L'année 2025 restera comme l'une des plus difficiles pour le marché automobile français. Les ventes de voitures neuves ont reculé de 5 %, à 1,63 million d'unités, confirmant une crise durable des volumes. Malgré la progression de l'électrique et des hybrides, l'attentisme des ménages, des prix toujours élevés et l'incertitude réglementaire continuent de peser lourdement sur le secteur.
Un marché durablement affaibli, loin des niveaux d'avant-Covid
Avec 1 632 154 immatriculations en 2025, le marché français retombe à des niveaux proches de ceux observés pendant la pandémie. Par rapport à 2019, ce sont près de 580 000 véhicules qui manquent à l'appel. Une érosion de plus d'un quart des volumes en six ans, qualifiée de "vraie crise de volume qui pèse sur l'industrie française et européenne" par un porte-parole de la Plateforme automobile.
Le mois de décembre n'a pas inversé la tendance.
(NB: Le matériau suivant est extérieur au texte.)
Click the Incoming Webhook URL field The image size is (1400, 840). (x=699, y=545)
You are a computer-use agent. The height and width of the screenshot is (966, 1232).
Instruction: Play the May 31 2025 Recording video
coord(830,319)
Malgré un jour ouvré supplémentaire, les immatriculations ont reculé de près de 6 %, illustrant un climat d'attentisme persistant. "Décembre a été dans la continuité de 2025, année marquée par l'attentisme des consommateurs", a résumé la PFA, évoquant des incertitudes politiques et économiques qui freinent les décisions d'achat.
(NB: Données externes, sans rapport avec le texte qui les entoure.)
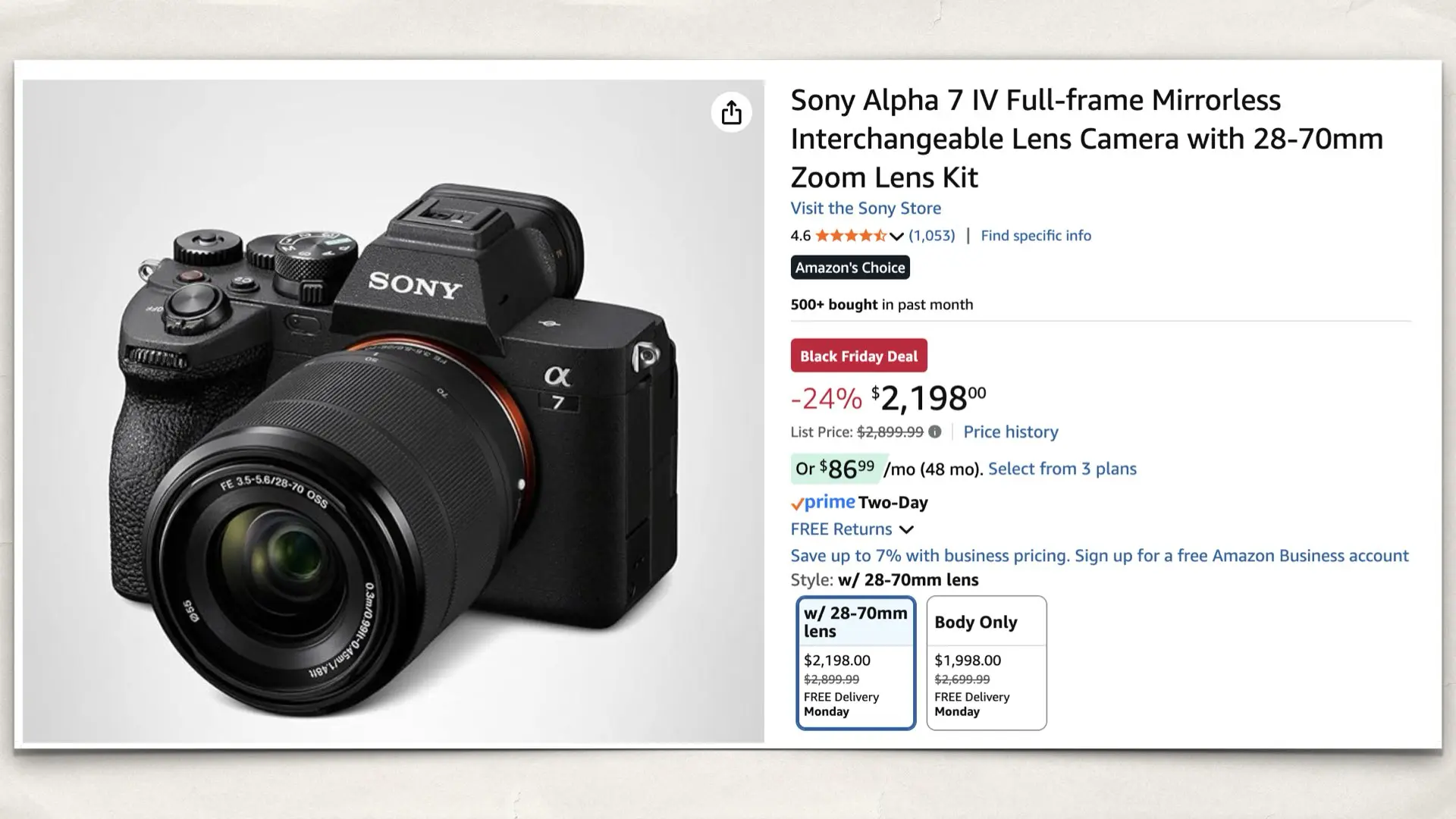This screenshot has width=1456, height=819.
Task: Open the Price history link
Action: pos(1010,432)
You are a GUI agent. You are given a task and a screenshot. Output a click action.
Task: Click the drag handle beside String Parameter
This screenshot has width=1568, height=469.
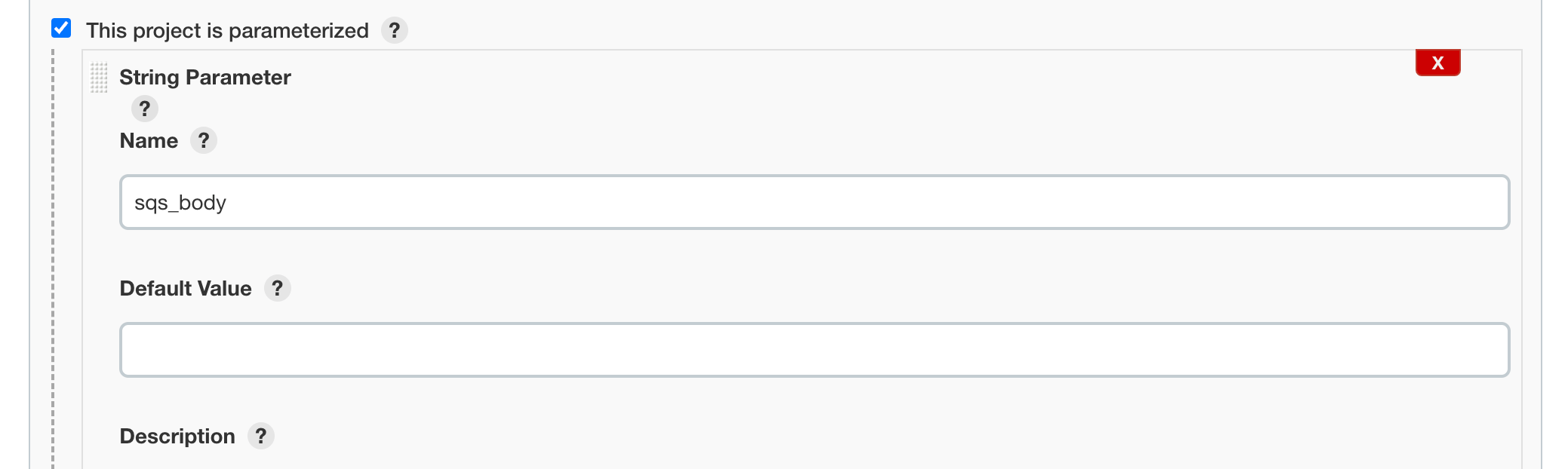(x=99, y=78)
La hausse continue des prix ces dernières années a profondément modifié les comportements. "Il faut noter que les prix ont beaucoup augmenté ces dernières années, et la décision d'achat est devenue beaucoup moins naturelle. Ce n'est plus conjoncturel, cela fait cinq ans que ça dure", analyse Eric Champarnaud, directeur général de C-Ways. Même si les tarifs moyens reculent légèrement en 2025 (-1,4 %), ils restent élevés : 25 657 euros pour un modèle essence et près de 43 000 euros pour un véhicule électrique.
Renault amortit le choc, Stellantis et Tesla sous pression
Dans ce contexte dégradé, les performances des constructeurs divergent fortement. Le groupe Renault parvient à tirer son épingle du jeu avec une progression de 1,2 % de ses ventes, portée par la marque Renault et par de bons résultats sur les modèles phares. Le constructeur au losange reprend même la première place du marché français.
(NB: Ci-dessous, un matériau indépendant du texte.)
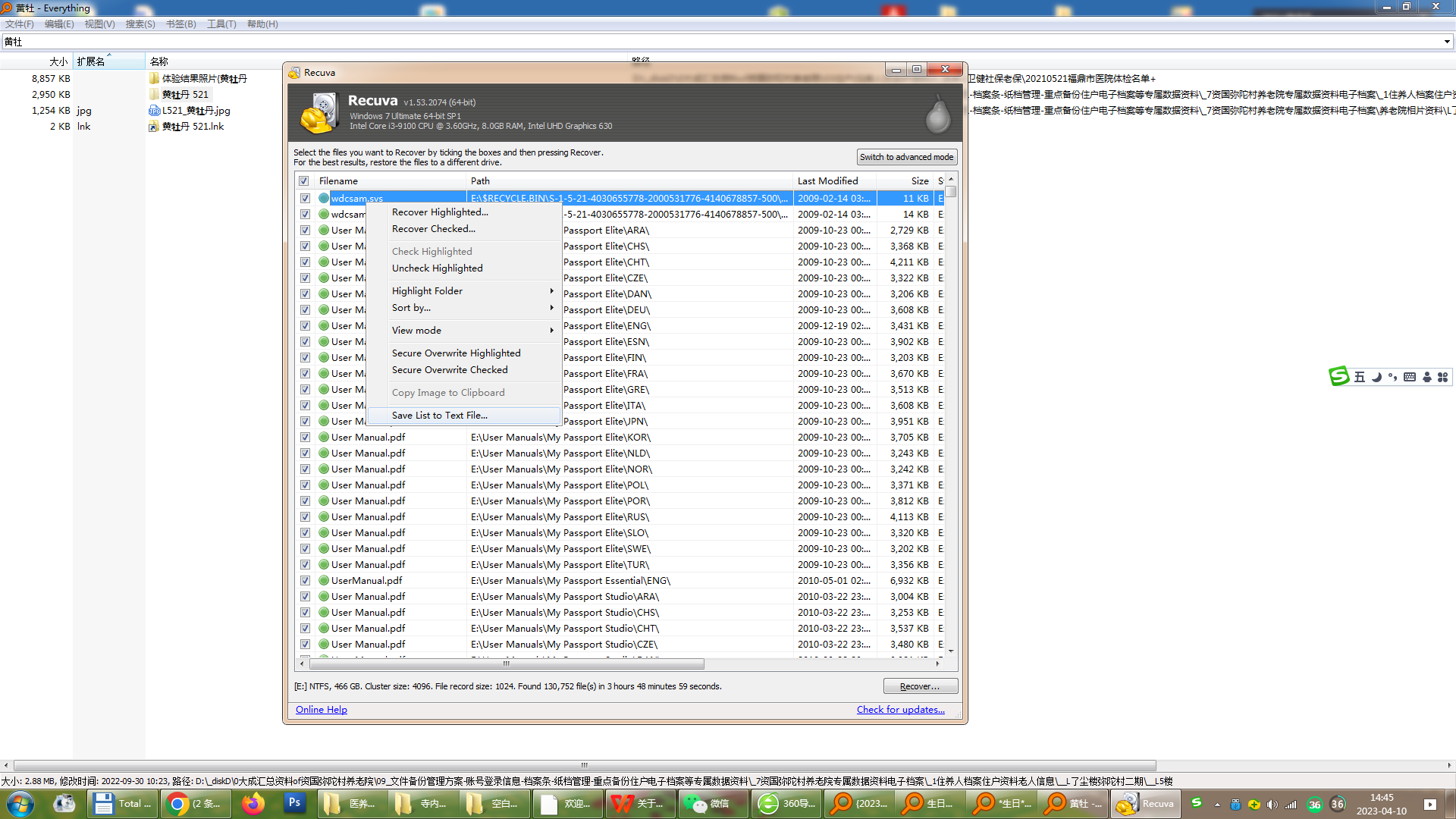Click Recuva horizontal scrollbar thumb
Screen dimensions: 1456x819
point(507,664)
À l'inverse, Stellantis subit une nouvelle année difficile. Les ventes du groupe reculent de plus de 7 %, avec des chutes marquées pour Fiat, DS ou Jeep, malgré de meilleures performances chez Citroën et Alfa Romeo. Le groupe Volkswagen limite la casse (-2,1 %), tandis que Toyota enregistre un net recul après plusieurs années de forte croissance.
La situation est encore plus brutale pour Tesla. Les immatriculations du constructeur américain chutent de 37,5 % en 2025, pénalisées par une gamme vieillissante et un contexte de marché moins favorable. Les ventes passent d'un peu plus de 40 000 unités en 2024 à environ 25 400 en 2025.
Côté modèles, la domination des marques françaises reste nette. La Renault Clio conserve sa place de voiture la plus vendue, devant la Peugeot 208 et la Dacia Sandero. La Renault 5 s'impose comme le modèle 100 % électrique le plus vendu, confirmant l'ancrage de Renault sur les segments thermique et électrique.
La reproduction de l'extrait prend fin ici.